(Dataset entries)
※ ※ ※

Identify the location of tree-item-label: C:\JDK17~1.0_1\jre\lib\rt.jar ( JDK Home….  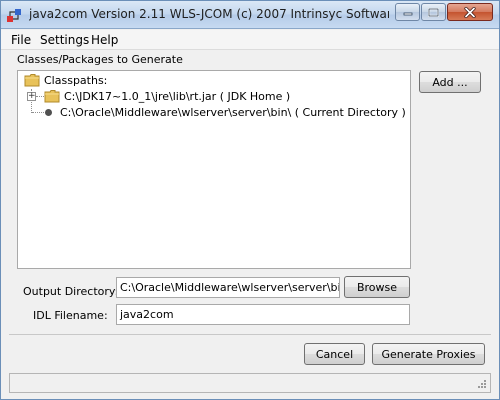
(178, 96).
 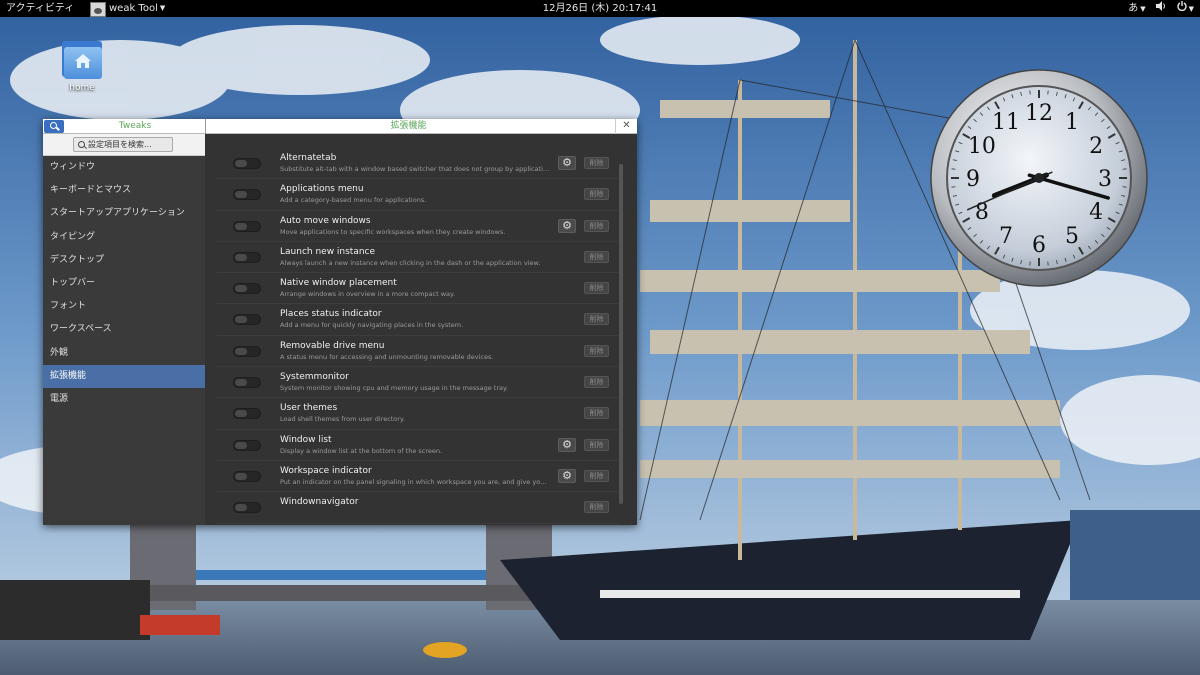 What do you see at coordinates (124, 238) in the screenshot?
I see `sidebar-item: タイピング` at bounding box center [124, 238].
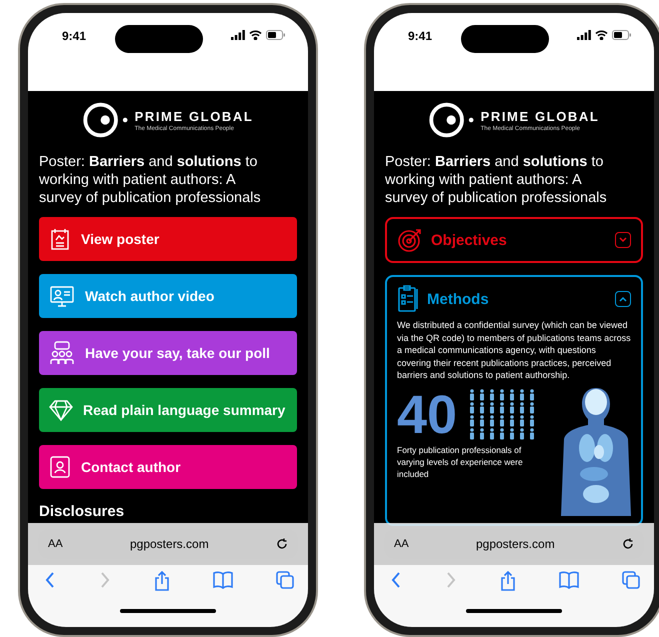  What do you see at coordinates (60, 239) in the screenshot?
I see `poster-icon` at bounding box center [60, 239].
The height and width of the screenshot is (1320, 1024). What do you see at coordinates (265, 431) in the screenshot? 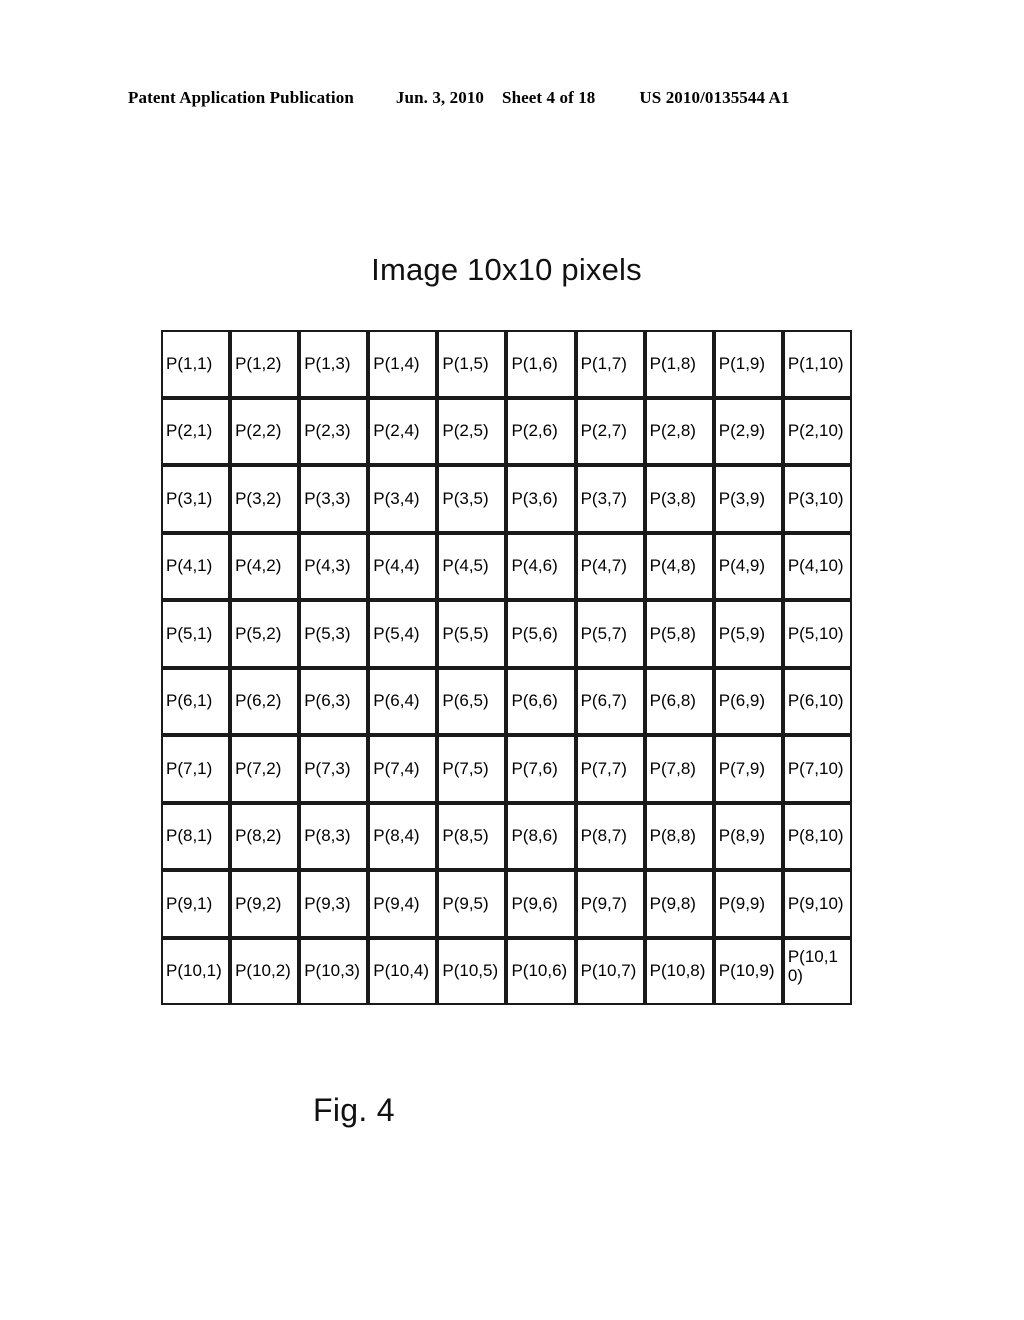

※ ※ ※

Work request.
Update the data from the line containing "What do you see at coordinates (124, 238)" through the end of the data by swapping "height and width" for "dimensions" and keeping everything else the same. Omit the pictures from your version.

Response.
  What do you see at coordinates (124, 238) in the screenshot?
I see `sidebar-item: タイピング` at bounding box center [124, 238].
  What do you see at coordinates (60, 239) in the screenshot?
I see `poster-icon` at bounding box center [60, 239].
The dimensions of the screenshot is (1320, 1024). What do you see at coordinates (265, 431) in the screenshot? 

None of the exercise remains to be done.